Saturday, 21 September 2013

Dr Seuss and the genius of writing simply

Theodor Seuss Geisel (1904-1991) was an American writer, poet, and cartoonist most widely known for children's picture books written and illustrated under the pen name Dr Seuss.

Geisel published 46 children's books, characterized by imaginative characters, rhyme, and poetic rhythm.

His books have topped many bestseller lists, sold over 600 million copies, and been translated into more than 20 languages. 

Some of his most celebrated works, including The Lorax,  Horton Hatches the Egg, Horton Hears a Who! and How the Grinch Stole Christmas! , have been made into successful films.

 In 2000, Publishers Weekly compiled a list of the best-selling children's books of all time; of the top 100 hardcover books, 16 were written by Geisel, including Green Eggs and Ham, at number 4, The Cat in the Hat, at number 9, and One Fish Two Fish Red Fish Blue Fish, at number 13.

Giesel was a perfectionist in his work and would sometimes spend up to a year on a book. He wrote most of his books in anapestic tetrameter, a poetic meter employed by many poets of the English literary canon. This is often suggested as one of the reasons that his writing was so well received.

But his genius was also in being able to express himself in very simple words. Unlike his later works which employed hundreds of imaginative made up words, his earlier books used simple common words of mainly one syllable.

His friend William Spaulding apparently proposed that he write and illustrate a book that six and seven year olds ‘can't put down!’  He supplied Geisel with a list of 348 words that every six year old should know, and insisted that the book's vocabulary be limited to 225 words. 

Giesel used 223 of them and added 13 more. The Cat and the Hat is 1,629 words in length and uses a vocabulary of only 236 distinct words, of which 54 occur once and 33 twice.

Green Eggs and Ham is even simpler. It contains 50 different words of which 49 are only one syllable in length; the only exception being ‘anywhere’.

Writing simply and clearly is an extraordinary gift and skill that many don’t have but it is an essential ingredient for reaching a large audience.

I was intrigued to read on the Bible Society website to see Chief Executive James Catford extolling the merits of retelling Bible passages using only the1,000 most commonly used English words.

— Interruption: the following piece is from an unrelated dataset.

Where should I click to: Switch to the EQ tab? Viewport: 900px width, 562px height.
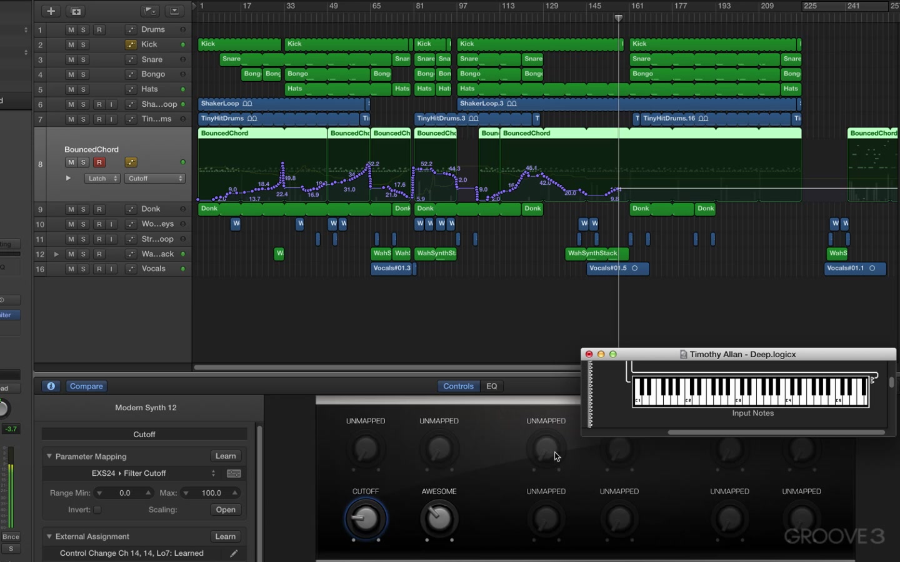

He quotes Leonardo da Vinci as saying that 'simplicity is the ultimate sophistication'. Catford argues that recasting Bible passages in this way compels us to really consider the text, helps ‘lower the barrier to entry’ and can give a fresh personal view. He includes a rewrite of Psalm 46 to illustrate his point.

In linguistics, the Gunning fog index measures the readability of English writing. The index estimates the years of formal education needed to understand the text on a first reading so a fog index of 12 requires the reading level of a US high school senior (around 18 years old).

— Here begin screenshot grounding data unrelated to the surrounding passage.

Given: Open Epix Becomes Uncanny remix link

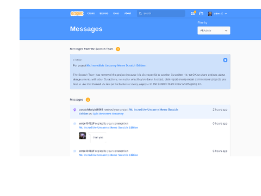Looking at the screenshot, I should point(108,114).
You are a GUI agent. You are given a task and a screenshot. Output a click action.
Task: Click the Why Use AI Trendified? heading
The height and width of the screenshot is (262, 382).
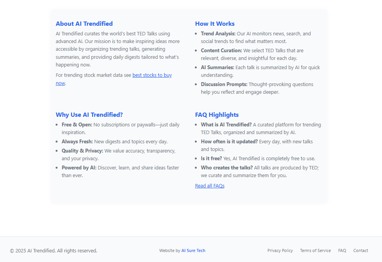89,115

The fog index is commonly used to confirm that text can be read easily by the intended audience. Texts for a wide audience generally need a fog index less than 12. Texts requiring near-universal understanding generally need an index less than 8.

Tabloid newspapers are generally 8-12, broadsheets 14-16 and medical journals 18. Interestingly Jesus Sermon on the Mount is 6 and the Ten Commandments 5!  

There’s certainly a lesson there. 

In case you are wondering this blog post has a Gunning Fog index of 9.8, which means you need to be 16 to understand it on a first reading. I can see I still have some way to go!


  1. Green Eggs and Ham and The Cat in the Hat are two of my favourite books of all time. I have read them repeatedly to all 4 of my children, and I like to think they are partly responsible in making them all voracious readers.

  2. On what do you feed your children's minds? Our Lord Jesus Christ taught that it is what comes out of the mouth that defiles a man. Dr. Seuss will have to give an answer to the Lord on the Judgement Day for his writings, not least of all the story of the king who, like Pharaoh, resorted to witchcraft. He employed the services of six sinister 'priests' versed in the magical arts to obtain all his desires. What kind of message does that send out to children? How many adults have also been captivated by the magic arts performed by Harry Potter?
    An early reading scheme circulated in Lancashire, even in our church schools, glamorised piracy and exalted the pirate that outwitted the other 3 pirates.

    "Call no man teacher, for I only am your Teacher."